I love using a softbox almost directly overhead for product shots. Also, a reflector to fill in shadow areas that get too dark.


----------



## dxqcanada (Mar 25, 2009)

I agree with TH, a softbox would be the thing here.
You really do not want shadows if you are taking pictures of pills/capsules.


----------



## Imaginis (Mar 26, 2009)

cwrivera said:


> Hi all!
> 
> I am a portrait and event photographer, and a friend of mine wants me to shoot some images of a new product he's coming out with, some supplement pills.  Although I have shot some products in college as practice, I would love any advice, or shooting tips anyone might have for a product somewhat "newbie".
> 
> ...



Ask your client what he expects. If he wants to go for a clean look, use a light tent. If he wants something more elaborate, figure out the best way to portray it.

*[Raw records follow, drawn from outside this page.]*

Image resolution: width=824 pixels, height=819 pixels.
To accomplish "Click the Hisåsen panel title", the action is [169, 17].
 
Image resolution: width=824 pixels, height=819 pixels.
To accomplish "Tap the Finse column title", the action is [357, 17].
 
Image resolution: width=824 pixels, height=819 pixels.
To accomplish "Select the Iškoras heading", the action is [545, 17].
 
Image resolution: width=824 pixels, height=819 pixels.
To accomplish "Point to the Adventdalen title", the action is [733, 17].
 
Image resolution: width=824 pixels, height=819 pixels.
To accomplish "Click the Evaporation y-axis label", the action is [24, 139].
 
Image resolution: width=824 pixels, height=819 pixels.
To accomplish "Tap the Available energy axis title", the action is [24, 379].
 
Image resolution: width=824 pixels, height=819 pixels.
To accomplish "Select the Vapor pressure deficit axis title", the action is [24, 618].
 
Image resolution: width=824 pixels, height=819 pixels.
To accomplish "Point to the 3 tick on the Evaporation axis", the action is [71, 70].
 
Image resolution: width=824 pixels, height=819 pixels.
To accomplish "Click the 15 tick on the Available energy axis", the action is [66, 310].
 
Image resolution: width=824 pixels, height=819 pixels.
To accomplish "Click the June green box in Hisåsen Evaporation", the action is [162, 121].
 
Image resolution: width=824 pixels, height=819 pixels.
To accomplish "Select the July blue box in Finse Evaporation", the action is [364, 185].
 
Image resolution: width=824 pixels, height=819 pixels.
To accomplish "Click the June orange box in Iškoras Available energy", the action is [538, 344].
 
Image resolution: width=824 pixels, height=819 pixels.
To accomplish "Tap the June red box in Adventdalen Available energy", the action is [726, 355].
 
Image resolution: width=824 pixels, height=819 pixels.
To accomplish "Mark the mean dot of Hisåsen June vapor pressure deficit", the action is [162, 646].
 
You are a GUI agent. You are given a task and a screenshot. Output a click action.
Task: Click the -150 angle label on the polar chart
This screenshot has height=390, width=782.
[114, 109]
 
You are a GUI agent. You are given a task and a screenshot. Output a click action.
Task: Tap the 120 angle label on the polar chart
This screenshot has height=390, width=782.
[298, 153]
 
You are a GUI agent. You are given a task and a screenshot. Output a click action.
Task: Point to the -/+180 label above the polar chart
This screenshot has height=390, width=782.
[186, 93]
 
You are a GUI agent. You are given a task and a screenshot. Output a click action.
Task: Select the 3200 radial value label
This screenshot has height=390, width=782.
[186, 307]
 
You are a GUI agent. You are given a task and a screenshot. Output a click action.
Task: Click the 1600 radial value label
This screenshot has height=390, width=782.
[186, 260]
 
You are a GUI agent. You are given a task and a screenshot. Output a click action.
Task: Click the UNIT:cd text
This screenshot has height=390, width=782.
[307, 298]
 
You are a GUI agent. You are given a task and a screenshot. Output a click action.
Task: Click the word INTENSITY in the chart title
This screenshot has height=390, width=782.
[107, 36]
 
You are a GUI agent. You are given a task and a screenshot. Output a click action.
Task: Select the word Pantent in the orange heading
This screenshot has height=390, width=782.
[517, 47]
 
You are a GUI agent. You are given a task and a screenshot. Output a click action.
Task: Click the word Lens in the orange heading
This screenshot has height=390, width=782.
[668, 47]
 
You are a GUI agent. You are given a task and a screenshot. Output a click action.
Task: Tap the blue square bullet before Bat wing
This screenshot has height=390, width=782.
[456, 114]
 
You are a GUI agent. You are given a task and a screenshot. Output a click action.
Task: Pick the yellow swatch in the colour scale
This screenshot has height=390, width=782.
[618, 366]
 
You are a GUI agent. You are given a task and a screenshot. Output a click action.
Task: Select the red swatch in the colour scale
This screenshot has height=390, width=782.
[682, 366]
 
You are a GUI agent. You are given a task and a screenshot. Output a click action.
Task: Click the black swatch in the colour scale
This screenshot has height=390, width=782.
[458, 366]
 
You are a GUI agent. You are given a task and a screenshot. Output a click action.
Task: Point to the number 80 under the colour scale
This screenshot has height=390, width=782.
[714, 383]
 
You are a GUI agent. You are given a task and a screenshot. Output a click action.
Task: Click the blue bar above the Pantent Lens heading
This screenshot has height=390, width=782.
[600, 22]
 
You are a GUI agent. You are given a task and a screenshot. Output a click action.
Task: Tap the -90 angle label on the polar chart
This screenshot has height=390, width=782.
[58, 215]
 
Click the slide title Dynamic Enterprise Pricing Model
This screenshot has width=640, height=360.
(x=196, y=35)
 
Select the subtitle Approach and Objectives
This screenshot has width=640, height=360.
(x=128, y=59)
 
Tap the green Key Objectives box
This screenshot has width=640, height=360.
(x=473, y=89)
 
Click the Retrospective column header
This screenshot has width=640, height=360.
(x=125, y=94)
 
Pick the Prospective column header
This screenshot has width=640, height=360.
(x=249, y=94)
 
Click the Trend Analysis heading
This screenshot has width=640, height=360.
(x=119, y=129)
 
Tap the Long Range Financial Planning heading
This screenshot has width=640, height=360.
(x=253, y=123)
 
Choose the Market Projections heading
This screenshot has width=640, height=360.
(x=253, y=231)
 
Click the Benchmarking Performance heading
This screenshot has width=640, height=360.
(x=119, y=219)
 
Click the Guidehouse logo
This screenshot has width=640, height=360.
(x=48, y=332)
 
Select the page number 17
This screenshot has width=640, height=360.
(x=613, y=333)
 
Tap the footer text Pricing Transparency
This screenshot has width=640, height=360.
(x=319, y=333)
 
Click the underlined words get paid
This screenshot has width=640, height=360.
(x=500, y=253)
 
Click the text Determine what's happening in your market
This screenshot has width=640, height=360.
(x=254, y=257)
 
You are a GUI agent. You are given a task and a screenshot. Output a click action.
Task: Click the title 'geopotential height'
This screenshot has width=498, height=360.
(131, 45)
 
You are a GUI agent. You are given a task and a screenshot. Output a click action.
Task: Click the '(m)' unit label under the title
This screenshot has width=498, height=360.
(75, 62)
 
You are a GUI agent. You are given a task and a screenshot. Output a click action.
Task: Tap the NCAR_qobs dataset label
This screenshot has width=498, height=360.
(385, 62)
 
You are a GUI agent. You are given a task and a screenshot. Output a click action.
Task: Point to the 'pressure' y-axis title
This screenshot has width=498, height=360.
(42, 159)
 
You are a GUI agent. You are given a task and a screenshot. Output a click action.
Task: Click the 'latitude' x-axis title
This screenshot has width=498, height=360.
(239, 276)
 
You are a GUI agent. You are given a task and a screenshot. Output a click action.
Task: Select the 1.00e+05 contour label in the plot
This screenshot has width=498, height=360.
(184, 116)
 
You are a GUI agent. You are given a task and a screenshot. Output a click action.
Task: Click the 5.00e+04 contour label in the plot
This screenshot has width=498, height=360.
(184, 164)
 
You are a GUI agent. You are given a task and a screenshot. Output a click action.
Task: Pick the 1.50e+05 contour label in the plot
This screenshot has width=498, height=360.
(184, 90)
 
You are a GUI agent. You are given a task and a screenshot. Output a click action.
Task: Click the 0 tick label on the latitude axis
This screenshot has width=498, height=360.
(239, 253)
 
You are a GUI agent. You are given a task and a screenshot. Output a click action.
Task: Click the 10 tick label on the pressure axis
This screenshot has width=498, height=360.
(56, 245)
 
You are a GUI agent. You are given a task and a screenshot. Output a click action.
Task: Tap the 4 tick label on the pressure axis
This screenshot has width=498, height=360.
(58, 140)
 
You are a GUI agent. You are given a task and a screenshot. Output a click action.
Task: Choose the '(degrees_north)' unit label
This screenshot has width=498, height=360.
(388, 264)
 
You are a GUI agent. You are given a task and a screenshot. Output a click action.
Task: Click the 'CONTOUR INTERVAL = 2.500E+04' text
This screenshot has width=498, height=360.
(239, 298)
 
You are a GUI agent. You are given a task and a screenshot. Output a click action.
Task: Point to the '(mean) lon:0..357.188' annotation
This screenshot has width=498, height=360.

There is no precise answer for a vague questions, as each setup has different requirements. To give you an idea: I did a product shot for a French wine before that required a whole table setup which I shot in HDR due to the wide tonal range from the dark red of the wine to the bright highlights in the glasses. The whole setup required lighting far more elaborate than just a softbox. Another shot for the same wine was going for more of a clean look but with a warm tones in the background which required much less work.


----------



## webrotate360 (Jun 13, 2012)

There are some excellent guides on lighting setup for tabletop photography that you can find on Alex Koloskov's blog - looks like it moved to photigy.com. Check it out - the guy doesn't mind sharing his excellent professional tips and show how it's all done in his studio.


----------



## morganza (Jun 14, 2012)

TimothyHughes said:


> Take your time and view the photos on your  computer before calling it a day. You'll be surprised at how much more  you can see onscreen. Depth of field and camera shake become factors to  look for.
> 
> I love using a softbox almost directly overhead for product shots. Also,  a reflector to fill in shadow areas that get too dark.



I agree with this, it's the best way to go.


----------